November 16, 2014

John Oliver on the lottery

When statisticians get quoted on the lottery it’s pretty boring, even if we can stop ourselves mentioning the Optional Stopping Theorem.

This week, though, John Oliver took on the US state lotteries: “..,more than Americans spent on movie tickets, music, porn, the NFL, Major League Baseball, and video games combined. “

October 13, 2014

Context from everyday units

From @JohnDonoghue64 on Twitter


From the Guardian, a few years ago

Perhaps, as with metric and imperial measurements, such comparisons should be given convenient abbreviations: SoWs (size of Wales), SoBs (size of Belgium), OSPs (Olympic swimming pools), DDBs (buses) and so on.

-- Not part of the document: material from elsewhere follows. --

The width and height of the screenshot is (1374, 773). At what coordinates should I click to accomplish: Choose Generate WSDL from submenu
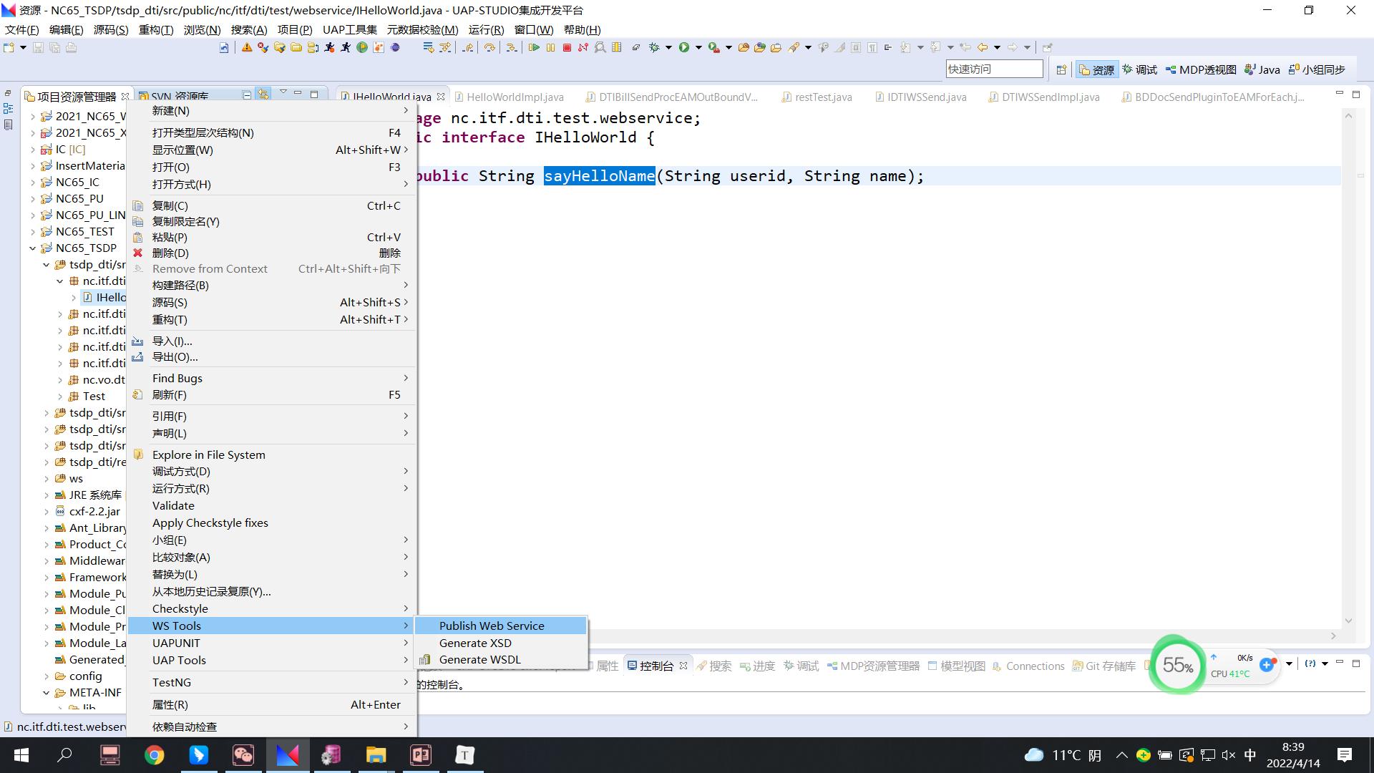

Thus the Kruger national park in South Africa measures 1 SoW (Daily Telegraph), as do Lesotho (London Evening Standard) and Israel (Times), whereas Lake Nzerakera in Tanzania is 2 SoBs (Observer).

At times the most carefully calibrated calculations can go awry. So we learn that Helmand province in Afghanistan is “four times the size of Wales” (Daily Telegraph, 2 December 2009) only to find a few weeks later that it has apparently shrunk to “the size of Wales” (Daily Telegraph, 29 January 2010).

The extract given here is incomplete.